→ REQUEST:
Retype every line of the listing below without changing a single character.
**** WORKING DATA
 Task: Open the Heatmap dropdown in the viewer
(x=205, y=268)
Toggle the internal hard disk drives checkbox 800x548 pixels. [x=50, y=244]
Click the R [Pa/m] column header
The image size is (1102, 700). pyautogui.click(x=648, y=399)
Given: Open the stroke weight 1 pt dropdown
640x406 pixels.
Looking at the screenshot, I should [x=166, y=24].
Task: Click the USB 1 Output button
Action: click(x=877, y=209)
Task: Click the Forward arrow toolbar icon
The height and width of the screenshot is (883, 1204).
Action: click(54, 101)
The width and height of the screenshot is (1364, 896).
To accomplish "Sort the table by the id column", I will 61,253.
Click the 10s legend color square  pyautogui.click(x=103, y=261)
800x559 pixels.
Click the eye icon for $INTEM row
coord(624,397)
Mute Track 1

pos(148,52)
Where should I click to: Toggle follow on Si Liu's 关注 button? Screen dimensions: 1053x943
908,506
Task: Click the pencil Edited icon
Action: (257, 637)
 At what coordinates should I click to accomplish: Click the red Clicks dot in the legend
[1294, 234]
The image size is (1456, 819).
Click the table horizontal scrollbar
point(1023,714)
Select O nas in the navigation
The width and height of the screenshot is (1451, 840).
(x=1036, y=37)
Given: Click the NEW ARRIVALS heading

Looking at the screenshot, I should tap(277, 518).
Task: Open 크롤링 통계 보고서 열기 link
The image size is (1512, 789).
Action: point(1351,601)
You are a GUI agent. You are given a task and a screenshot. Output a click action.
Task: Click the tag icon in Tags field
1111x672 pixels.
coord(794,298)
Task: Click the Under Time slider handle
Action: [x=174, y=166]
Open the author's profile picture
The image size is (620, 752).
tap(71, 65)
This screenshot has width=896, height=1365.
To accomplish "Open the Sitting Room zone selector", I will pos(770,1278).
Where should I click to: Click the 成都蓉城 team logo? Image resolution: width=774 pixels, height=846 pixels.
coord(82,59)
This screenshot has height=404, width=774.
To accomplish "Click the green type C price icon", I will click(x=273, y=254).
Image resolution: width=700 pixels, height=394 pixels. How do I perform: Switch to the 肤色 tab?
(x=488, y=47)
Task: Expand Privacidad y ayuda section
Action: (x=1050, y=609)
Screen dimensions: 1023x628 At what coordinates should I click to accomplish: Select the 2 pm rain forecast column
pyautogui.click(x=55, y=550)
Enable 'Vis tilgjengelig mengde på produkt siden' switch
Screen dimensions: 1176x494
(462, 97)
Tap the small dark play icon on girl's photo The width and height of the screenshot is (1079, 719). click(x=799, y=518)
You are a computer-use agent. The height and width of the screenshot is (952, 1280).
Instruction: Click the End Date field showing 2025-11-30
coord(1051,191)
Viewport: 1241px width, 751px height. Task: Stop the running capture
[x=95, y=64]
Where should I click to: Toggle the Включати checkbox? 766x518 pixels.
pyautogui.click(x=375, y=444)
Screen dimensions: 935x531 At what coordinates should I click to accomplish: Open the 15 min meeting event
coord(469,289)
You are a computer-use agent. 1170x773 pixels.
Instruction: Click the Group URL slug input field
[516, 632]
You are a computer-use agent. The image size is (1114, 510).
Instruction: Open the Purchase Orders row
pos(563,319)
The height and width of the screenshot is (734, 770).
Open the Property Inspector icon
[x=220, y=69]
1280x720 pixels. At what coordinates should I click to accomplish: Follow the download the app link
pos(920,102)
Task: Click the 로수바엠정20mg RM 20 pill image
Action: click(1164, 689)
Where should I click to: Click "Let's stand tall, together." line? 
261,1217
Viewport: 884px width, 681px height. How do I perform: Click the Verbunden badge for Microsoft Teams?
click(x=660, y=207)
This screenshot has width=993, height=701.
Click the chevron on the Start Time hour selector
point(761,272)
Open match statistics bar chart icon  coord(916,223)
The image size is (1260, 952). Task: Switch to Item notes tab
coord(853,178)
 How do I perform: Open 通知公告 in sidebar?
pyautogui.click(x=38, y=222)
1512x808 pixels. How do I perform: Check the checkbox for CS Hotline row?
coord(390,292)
********
→ FULL OUTPUT:
 Task: Open the Heatmap dropdown in the viewer
(x=205, y=268)
Toggle the internal hard disk drives checkbox 800x548 pixels. [x=50, y=244]
Click the R [Pa/m] column header
The image size is (1102, 700). pyautogui.click(x=648, y=399)
Given: Open the stroke weight 1 pt dropdown
640x406 pixels.
Looking at the screenshot, I should [x=166, y=24].
Task: Click the USB 1 Output button
Action: click(x=877, y=209)
Task: Click the Forward arrow toolbar icon
The height and width of the screenshot is (883, 1204).
Action: click(54, 101)
The width and height of the screenshot is (1364, 896).
To accomplish "Sort the table by the id column", I will 61,253.
Click the 10s legend color square  pyautogui.click(x=103, y=261)
800x559 pixels.
Click the eye icon for $INTEM row
coord(624,397)
Mute Track 1

pos(148,52)
Where should I click to: Toggle follow on Si Liu's 关注 button? Screen dimensions: 1053x943
908,506
Task: Click the pencil Edited icon
Action: (257, 637)
 At what coordinates should I click to accomplish: Click the red Clicks dot in the legend
[1294, 234]
The image size is (1456, 819).
Click the table horizontal scrollbar
point(1023,714)
Select O nas in the navigation
The width and height of the screenshot is (1451, 840).
(x=1036, y=37)
Given: Click the NEW ARRIVALS heading

Looking at the screenshot, I should tap(277, 518).
Task: Open 크롤링 통계 보고서 열기 link
The image size is (1512, 789).
Action: point(1351,601)
You are a GUI agent. You are given a task and a screenshot. Output a click action.
Task: Click the tag icon in Tags field
1111x672 pixels.
coord(794,298)
Task: Click the Under Time slider handle
Action: [x=174, y=166]
Open the author's profile picture
The image size is (620, 752).
tap(71, 65)
This screenshot has width=896, height=1365.
To accomplish "Open the Sitting Room zone selector", I will pos(770,1278).
Where should I click to: Click the 成都蓉城 team logo? Image resolution: width=774 pixels, height=846 pixels.
coord(82,59)
This screenshot has height=404, width=774.
To accomplish "Click the green type C price icon", I will click(x=273, y=254).
Image resolution: width=700 pixels, height=394 pixels. How do I perform: Switch to the 肤色 tab?
(x=488, y=47)
Task: Expand Privacidad y ayuda section
Action: (x=1050, y=609)
Screen dimensions: 1023x628 At what coordinates should I click to accomplish: Select the 2 pm rain forecast column
pyautogui.click(x=55, y=550)
Enable 'Vis tilgjengelig mengde på produkt siden' switch
Screen dimensions: 1176x494
(462, 97)
Tap the small dark play icon on girl's photo The width and height of the screenshot is (1079, 719). click(x=799, y=518)
You are a computer-use agent. The height and width of the screenshot is (952, 1280).
Instruction: Click the End Date field showing 2025-11-30
coord(1051,191)
Viewport: 1241px width, 751px height. Task: Stop the running capture
[x=95, y=64]
Where should I click to: Toggle the Включати checkbox? 766x518 pixels.
pyautogui.click(x=375, y=444)
Screen dimensions: 935x531 At what coordinates should I click to accomplish: Open the 15 min meeting event
coord(469,289)
You are a computer-use agent. 1170x773 pixels.
Instruction: Click the Group URL slug input field
[516, 632]
You are a computer-use agent. The image size is (1114, 510).
Instruction: Open the Purchase Orders row
pos(563,319)
The height and width of the screenshot is (734, 770).
Open the Property Inspector icon
[x=220, y=69]
1280x720 pixels. At what coordinates should I click to accomplish: Follow the download the app link
pos(920,102)
Task: Click the 로수바엠정20mg RM 20 pill image
Action: click(1164, 689)
Where should I click to: Click "Let's stand tall, together." line? 
261,1217
Viewport: 884px width, 681px height. How do I perform: Click the Verbunden badge for Microsoft Teams?
click(x=660, y=207)
This screenshot has width=993, height=701.
Click the chevron on the Start Time hour selector
point(761,272)
Open match statistics bar chart icon  coord(916,223)
The image size is (1260, 952). Task: Switch to Item notes tab
coord(853,178)
 How do I perform: Open 通知公告 in sidebar?
pyautogui.click(x=38, y=222)
1512x808 pixels. How do I perform: Check the checkbox for CS Hotline row?
coord(390,292)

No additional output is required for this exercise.